L'hôtellerie classique a, quant à elle, accueilli 3,6 millions de
visiteurs étrangers l'an dernier, une hausse de 7,5%.
Dans la capitale
portugaise, qui figure dans le top 10 des destinations Airbnb dans le
monde, cette activité dépasse la simple "économie du partage"
que cette entreprise prône : 28% des propriétaires ont plus d'une
annonce active sur la plateforme et 73% des propositions concernent
un appartement entier.
Déclin
démographique
Des villes comme
Berlin et San Francisco ont pris des mesures pour empêcher des
propriétaires de retirer leurs biens de la location longue durée
pour uniquement les consacrer au marché touristique et ainsi freiner
la flambée des prix de l'immobilier.
Mais au Portugal,
frappé en 2011 par une grave crise financière, la location
touristique, déjà plus rentable, est encouragée par un taux
d'imposition inférieur à celui de la location sur le long terme.
Cette politique, qui
vise à attirer des investisseurs étrangers et à ranimer le marché
immobilier, a permis la rénovation de nombreux immeubles dégradés.

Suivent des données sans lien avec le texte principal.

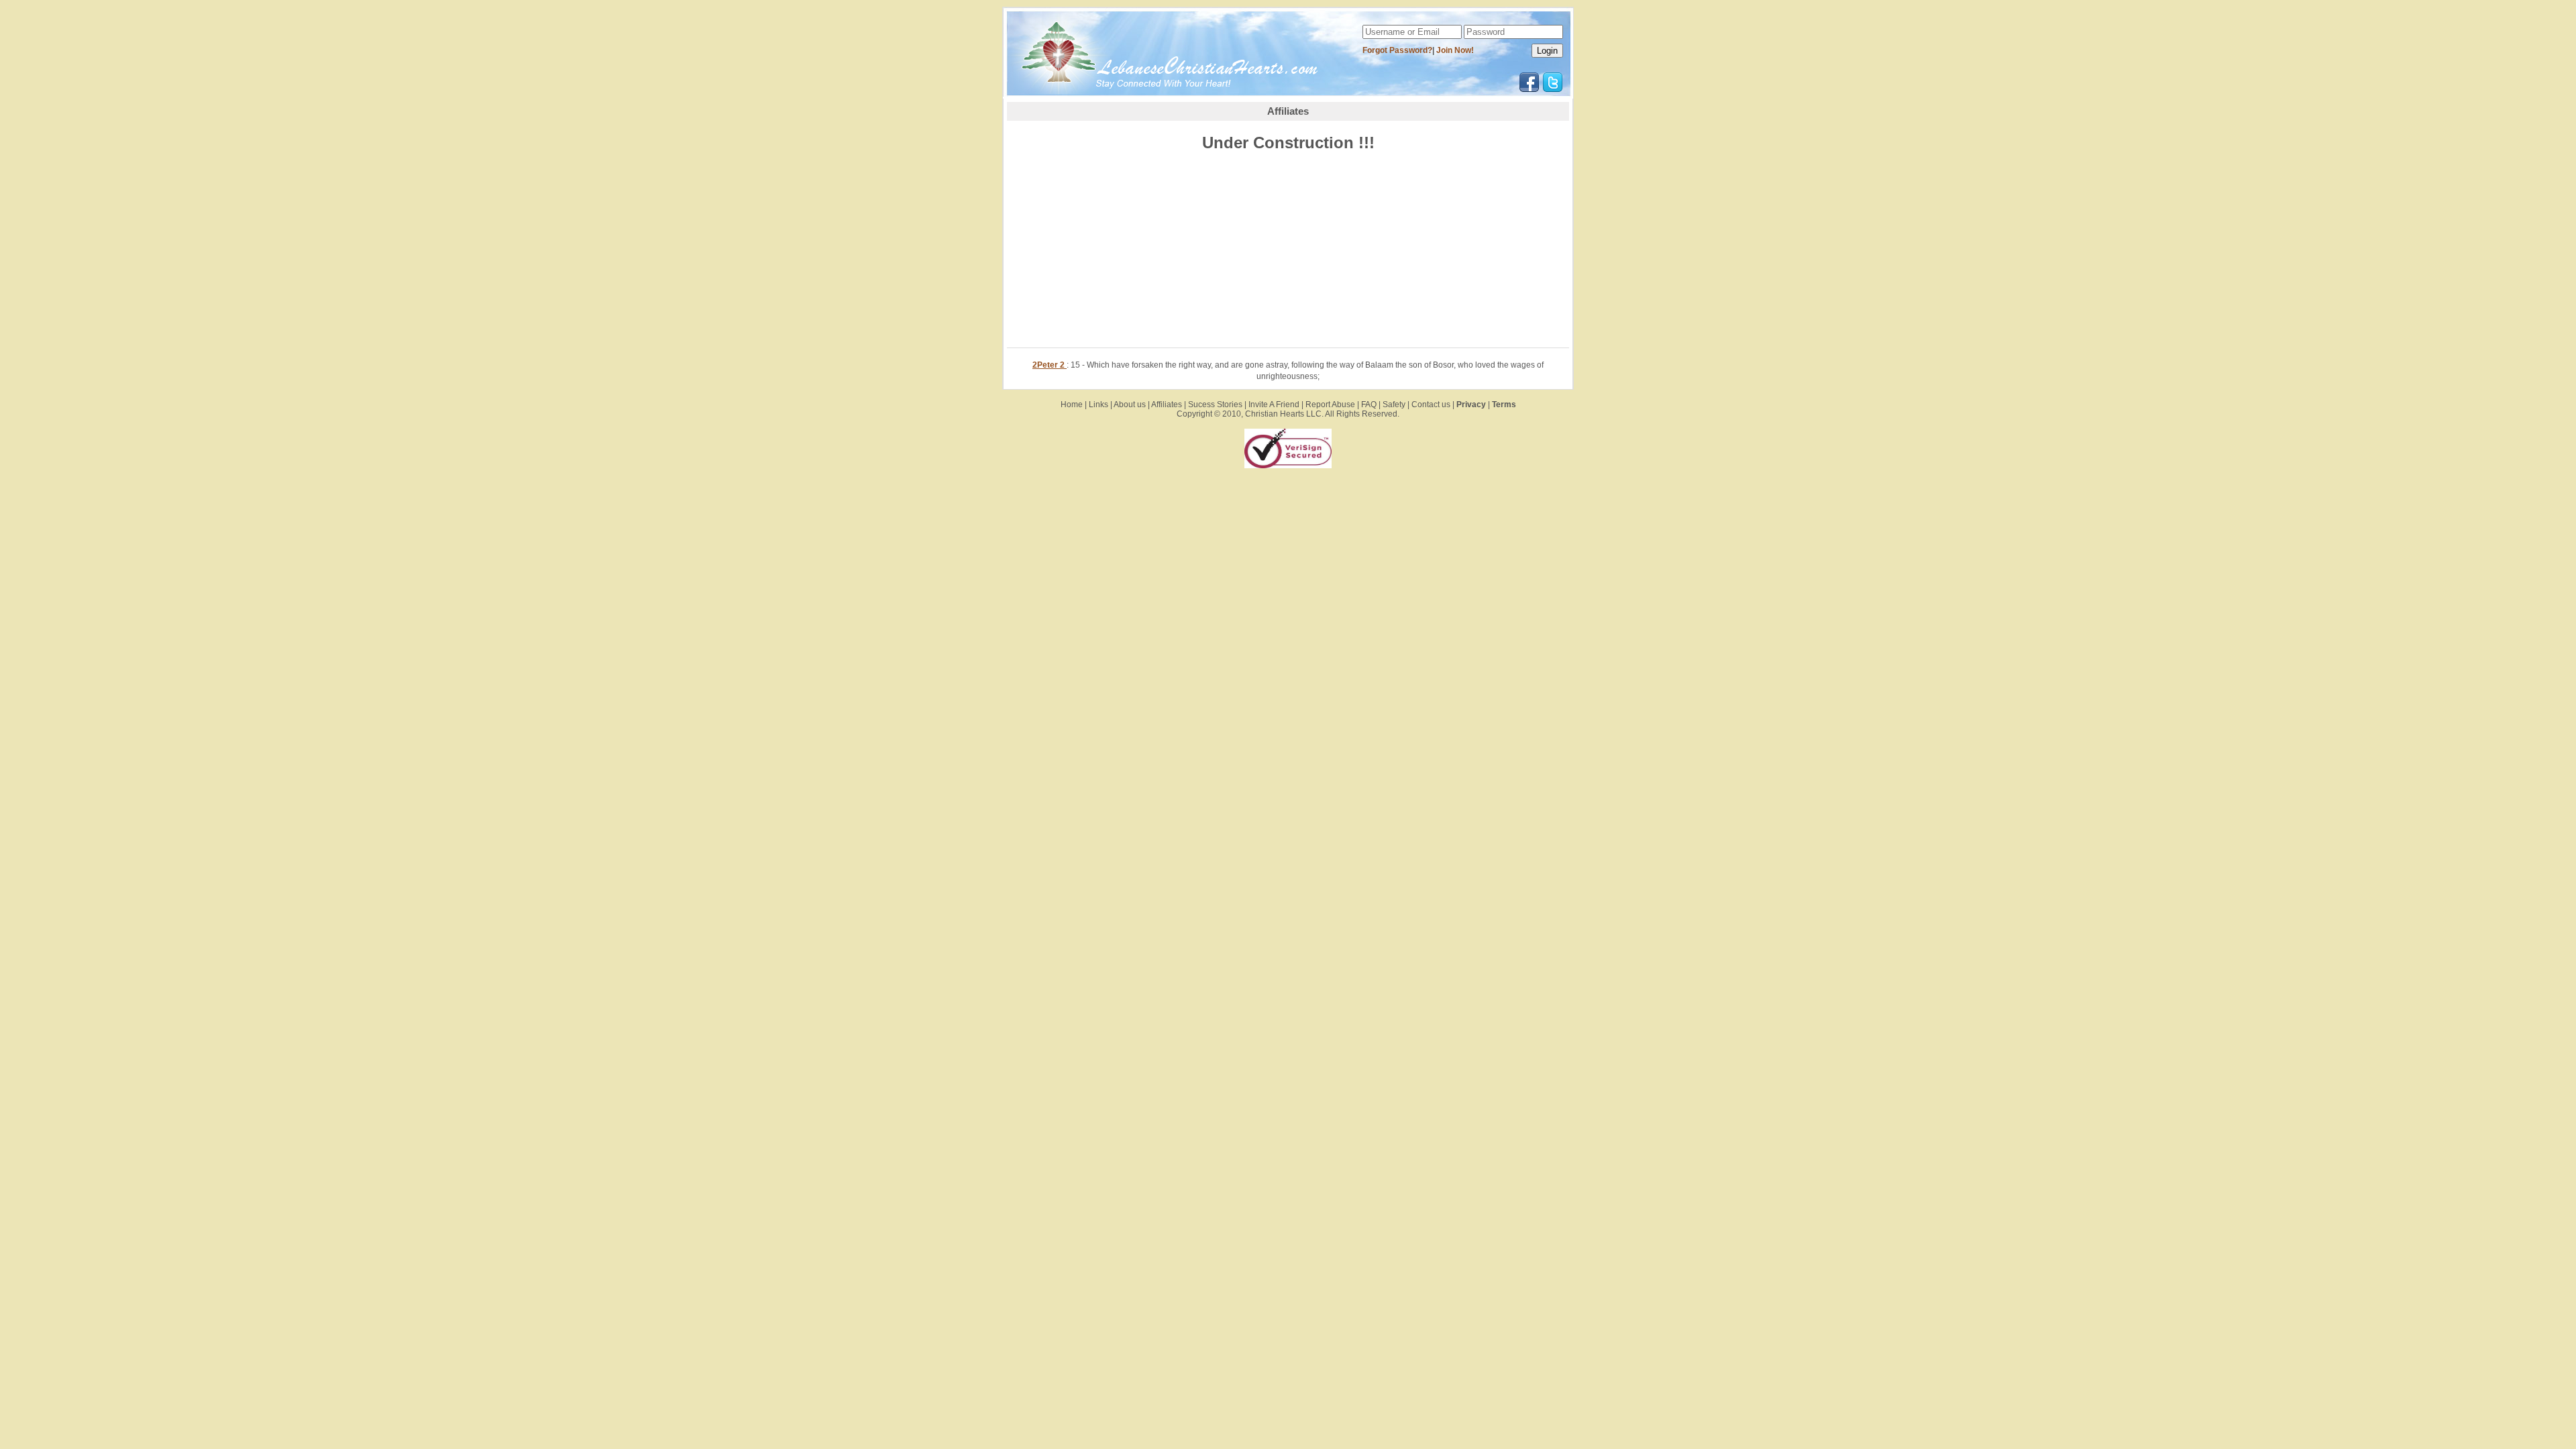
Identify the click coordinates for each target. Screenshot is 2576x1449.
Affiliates (1166, 404)
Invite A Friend (1273, 404)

Mais elle risque d'aggraver le déclin démographique de Lisbonne,
dont la population s'est réduite à 500.000 habitants, contre
800.000 au début des années 1980. "C'est bien de rénover, le
problème c'est que tous les travaux sont destinés au tourisme. Les
gens qui ont vécu ici toute leur vie voudraient que leurs enfants
restent dans le quartier, mais c'est devenu impossible",
regrette Maria de Lurdes Pinheiro, présidente de l'Association du
patrimoine et de la population d'Alfama.
Cohabitation
difficile
Selon les experts,
le nombre des logements disponibles pour la location de longue durée
s'est réduit de 33% en cinq ans dans l'ensemble du Portugal et, dans
la capitale, les loyers ont augmenté en moyenne de 7,6% entre 2014
et 2015.
L'an dernier, les
touristes hébergés à Lisbonne par Airbnb ont rapporté aux
propriétaires 43 millions d'euros, auxquels s'ajoutent 225 millions
d'euros de retombées indirectes, selon les estimations de cette
plateforme. "Il y a plus d'argent qui circule, mais les
habitants sont en train de disparaître", s'inquiète Leonor
Duarte, qui vit à Alfama depuis cinq ans.
Cette psychologue
retraitée âgée de 63 ans fait partie d'un groupe de Lisboètes qui
se sont mobilisés pour demander aux autorités de "freiner la
saignée du centre historique".
Comme elle, de
nombreux riverains se plaignent d'une cohabitation de plus en plus
tendue avec les touristes, qui font du bruit à des heures tardives
et prennent toute la place dans les tramways à l'ancienne qui
serpentent les rues étroites d'Alfama.